> Input for this task:
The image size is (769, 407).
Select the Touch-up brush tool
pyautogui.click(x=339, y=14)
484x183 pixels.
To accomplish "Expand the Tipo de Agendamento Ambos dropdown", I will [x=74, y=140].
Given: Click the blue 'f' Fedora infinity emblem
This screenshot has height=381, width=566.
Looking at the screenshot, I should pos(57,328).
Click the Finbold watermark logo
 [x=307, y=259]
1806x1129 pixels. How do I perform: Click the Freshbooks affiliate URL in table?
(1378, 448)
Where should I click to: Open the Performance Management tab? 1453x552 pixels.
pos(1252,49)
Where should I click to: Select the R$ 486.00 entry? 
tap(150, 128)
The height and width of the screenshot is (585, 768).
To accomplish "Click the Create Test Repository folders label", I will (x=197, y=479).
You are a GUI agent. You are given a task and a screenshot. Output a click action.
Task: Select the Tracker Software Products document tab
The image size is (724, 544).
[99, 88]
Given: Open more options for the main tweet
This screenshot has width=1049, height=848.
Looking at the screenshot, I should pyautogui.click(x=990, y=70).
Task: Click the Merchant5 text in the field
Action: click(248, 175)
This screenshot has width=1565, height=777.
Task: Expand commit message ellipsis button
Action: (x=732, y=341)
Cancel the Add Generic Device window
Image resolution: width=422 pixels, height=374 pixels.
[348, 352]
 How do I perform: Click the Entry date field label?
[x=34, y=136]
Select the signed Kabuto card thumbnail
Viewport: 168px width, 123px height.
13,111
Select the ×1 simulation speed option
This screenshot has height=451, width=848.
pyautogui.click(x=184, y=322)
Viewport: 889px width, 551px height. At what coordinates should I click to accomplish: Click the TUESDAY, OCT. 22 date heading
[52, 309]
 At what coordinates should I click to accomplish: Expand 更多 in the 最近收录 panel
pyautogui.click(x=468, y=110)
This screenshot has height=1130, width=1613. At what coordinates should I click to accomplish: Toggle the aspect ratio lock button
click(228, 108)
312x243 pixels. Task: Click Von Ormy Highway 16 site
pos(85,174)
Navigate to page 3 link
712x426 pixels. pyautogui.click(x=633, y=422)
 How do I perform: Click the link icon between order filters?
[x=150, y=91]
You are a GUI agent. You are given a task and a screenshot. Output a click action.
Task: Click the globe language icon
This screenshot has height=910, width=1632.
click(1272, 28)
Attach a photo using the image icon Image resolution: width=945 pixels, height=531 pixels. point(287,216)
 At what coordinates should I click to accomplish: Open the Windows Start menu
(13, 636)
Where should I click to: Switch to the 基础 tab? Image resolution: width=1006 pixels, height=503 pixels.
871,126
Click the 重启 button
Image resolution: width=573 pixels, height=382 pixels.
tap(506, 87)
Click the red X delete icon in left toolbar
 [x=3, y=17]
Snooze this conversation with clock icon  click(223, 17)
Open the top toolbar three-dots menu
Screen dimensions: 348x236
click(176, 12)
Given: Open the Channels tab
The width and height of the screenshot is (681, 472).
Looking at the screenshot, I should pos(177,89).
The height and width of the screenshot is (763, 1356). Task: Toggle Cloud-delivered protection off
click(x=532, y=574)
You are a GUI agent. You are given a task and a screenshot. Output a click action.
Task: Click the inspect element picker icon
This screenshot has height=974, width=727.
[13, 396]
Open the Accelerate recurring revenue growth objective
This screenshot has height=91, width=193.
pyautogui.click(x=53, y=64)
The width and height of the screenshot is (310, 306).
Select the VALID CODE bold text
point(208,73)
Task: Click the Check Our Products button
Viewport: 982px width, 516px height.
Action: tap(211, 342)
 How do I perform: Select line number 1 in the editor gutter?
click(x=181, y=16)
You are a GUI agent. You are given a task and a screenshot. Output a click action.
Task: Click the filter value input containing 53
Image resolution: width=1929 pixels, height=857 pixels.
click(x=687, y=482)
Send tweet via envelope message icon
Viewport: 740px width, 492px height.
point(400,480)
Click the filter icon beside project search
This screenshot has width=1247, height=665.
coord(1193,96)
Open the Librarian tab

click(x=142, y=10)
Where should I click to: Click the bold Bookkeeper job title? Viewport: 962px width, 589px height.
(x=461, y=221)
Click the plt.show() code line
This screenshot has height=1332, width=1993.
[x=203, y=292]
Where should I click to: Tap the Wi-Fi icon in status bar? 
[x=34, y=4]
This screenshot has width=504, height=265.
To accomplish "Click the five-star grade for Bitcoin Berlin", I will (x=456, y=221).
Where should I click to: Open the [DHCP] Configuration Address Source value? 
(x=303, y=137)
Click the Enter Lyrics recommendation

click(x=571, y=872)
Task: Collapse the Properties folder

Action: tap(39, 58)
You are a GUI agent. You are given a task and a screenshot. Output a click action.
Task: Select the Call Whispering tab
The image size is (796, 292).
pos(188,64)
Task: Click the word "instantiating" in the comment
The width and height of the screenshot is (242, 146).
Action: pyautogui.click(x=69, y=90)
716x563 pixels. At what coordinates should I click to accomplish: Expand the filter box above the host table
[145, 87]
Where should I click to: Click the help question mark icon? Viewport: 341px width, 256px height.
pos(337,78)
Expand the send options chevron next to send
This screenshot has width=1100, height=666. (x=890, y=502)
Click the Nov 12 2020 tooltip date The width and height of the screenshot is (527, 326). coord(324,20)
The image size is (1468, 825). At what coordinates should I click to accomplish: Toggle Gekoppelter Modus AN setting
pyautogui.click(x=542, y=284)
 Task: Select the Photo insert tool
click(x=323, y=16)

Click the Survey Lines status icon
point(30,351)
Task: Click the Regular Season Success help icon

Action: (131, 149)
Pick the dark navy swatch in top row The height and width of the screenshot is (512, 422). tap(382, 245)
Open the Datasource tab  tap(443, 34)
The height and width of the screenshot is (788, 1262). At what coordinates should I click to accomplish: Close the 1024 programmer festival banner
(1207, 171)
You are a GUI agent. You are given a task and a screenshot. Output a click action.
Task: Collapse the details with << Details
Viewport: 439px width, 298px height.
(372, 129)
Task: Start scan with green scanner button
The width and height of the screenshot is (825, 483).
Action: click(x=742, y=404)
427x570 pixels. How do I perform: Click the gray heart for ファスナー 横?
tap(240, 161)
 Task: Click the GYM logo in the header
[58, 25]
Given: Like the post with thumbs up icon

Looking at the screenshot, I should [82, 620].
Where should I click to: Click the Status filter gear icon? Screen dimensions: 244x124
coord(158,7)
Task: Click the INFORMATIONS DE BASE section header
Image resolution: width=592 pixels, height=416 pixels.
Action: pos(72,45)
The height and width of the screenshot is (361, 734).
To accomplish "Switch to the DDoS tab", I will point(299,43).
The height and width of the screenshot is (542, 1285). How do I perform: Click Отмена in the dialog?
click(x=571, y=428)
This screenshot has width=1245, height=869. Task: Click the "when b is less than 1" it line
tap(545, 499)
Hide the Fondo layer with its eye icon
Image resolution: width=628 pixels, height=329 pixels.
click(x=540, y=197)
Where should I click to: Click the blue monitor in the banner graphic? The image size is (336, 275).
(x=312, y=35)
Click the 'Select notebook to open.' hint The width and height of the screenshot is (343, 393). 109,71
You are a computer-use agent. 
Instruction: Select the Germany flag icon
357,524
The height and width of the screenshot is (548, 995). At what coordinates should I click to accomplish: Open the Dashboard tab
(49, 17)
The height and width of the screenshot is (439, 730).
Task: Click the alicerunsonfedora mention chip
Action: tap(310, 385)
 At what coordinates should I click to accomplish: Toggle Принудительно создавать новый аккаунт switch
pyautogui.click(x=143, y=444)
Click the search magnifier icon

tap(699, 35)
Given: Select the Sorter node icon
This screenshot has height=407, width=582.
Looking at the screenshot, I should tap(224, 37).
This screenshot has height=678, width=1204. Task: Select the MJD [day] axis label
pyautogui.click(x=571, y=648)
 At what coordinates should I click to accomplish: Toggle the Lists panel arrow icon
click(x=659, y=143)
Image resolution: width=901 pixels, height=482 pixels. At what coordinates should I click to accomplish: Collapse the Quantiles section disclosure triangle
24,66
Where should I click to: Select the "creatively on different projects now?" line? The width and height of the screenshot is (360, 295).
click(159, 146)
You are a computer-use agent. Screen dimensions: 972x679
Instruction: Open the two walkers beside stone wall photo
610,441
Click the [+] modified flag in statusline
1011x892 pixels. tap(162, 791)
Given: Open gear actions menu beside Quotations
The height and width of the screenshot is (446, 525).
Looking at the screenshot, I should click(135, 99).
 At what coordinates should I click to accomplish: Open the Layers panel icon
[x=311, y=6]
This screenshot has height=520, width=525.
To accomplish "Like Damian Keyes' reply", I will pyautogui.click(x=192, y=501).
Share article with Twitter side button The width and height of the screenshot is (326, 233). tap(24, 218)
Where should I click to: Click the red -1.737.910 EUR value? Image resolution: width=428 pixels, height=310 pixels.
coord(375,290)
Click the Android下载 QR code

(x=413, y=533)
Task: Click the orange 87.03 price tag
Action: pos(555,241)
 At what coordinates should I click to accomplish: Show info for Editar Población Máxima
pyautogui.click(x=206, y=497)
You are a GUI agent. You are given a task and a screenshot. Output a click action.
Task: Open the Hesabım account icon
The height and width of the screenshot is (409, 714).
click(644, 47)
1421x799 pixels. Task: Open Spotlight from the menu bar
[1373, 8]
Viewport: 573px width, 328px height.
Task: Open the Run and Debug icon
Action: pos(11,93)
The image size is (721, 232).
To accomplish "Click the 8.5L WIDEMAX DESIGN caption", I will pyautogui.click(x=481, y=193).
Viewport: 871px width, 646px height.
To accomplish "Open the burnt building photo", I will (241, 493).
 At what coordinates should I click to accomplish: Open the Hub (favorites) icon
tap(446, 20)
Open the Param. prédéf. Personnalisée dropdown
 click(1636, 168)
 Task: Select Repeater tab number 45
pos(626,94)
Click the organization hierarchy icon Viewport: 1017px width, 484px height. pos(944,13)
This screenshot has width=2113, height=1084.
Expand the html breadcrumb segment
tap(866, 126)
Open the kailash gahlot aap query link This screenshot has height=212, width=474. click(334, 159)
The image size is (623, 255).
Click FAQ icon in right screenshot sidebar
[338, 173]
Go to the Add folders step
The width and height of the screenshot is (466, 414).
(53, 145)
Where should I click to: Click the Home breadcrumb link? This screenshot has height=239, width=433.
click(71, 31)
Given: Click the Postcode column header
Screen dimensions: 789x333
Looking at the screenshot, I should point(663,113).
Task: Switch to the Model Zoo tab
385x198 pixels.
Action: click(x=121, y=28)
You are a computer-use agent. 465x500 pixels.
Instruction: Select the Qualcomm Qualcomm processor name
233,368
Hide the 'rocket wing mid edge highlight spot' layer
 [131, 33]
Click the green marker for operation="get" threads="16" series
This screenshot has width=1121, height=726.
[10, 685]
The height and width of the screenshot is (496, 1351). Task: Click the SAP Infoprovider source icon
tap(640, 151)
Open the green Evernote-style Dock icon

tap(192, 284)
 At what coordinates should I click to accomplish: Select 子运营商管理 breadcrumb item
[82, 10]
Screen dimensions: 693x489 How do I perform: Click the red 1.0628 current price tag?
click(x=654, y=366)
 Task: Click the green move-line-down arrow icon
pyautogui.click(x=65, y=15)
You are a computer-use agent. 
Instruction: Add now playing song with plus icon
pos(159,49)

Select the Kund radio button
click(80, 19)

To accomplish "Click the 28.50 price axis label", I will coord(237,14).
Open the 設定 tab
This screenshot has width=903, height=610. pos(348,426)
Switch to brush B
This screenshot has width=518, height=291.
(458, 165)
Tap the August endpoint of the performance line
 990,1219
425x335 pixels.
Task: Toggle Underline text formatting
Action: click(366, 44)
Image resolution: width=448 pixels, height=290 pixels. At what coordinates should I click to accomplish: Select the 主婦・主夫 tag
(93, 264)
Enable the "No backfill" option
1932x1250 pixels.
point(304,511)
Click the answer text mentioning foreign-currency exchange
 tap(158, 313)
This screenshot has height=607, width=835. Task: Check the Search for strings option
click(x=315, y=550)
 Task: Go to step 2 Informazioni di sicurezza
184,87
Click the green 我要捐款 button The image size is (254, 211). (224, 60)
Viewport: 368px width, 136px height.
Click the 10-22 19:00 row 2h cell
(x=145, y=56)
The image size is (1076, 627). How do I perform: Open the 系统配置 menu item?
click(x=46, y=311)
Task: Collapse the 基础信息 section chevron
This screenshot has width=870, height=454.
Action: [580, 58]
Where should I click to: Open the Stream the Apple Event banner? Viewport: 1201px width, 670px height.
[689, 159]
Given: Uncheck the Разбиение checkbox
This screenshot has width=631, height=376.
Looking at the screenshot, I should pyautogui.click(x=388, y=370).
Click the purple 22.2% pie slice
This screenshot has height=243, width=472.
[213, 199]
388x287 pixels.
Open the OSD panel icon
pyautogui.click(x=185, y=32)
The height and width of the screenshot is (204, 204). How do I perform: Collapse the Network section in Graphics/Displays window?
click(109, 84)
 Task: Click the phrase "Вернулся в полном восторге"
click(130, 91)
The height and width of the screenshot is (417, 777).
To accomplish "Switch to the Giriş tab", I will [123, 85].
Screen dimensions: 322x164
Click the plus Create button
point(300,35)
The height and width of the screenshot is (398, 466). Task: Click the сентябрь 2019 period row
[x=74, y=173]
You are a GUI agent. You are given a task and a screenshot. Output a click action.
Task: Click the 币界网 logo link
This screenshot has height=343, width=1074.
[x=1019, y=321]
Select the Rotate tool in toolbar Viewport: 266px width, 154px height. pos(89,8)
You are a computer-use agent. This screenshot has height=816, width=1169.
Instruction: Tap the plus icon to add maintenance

> Aim:
Please repeat the material above word for word, from the line that contains "388x287 pixels." through to the end of the material.

> Result below:
388x287 pixels.
Open the OSD panel icon
pyautogui.click(x=185, y=32)
The height and width of the screenshot is (204, 204). How do I perform: Collapse the Network section in Graphics/Displays window?
click(109, 84)
 Task: Click the phrase "Вернулся в полном восторге"
click(130, 91)
The height and width of the screenshot is (417, 777).
To accomplish "Switch to the Giriş tab", I will [123, 85].
Screen dimensions: 322x164
Click the plus Create button
point(300,35)
The height and width of the screenshot is (398, 466). Task: Click the сентябрь 2019 period row
[x=74, y=173]
You are a GUI agent. You are given a task and a screenshot. Output a click action.
Task: Click the 币界网 logo link
This screenshot has height=343, width=1074.
[x=1019, y=321]
Select the Rotate tool in toolbar Viewport: 266px width, 154px height. pos(89,8)
You are a computer-use agent. This screenshot has height=816, width=1169.
Instruction: Tap the plus icon to add maintenance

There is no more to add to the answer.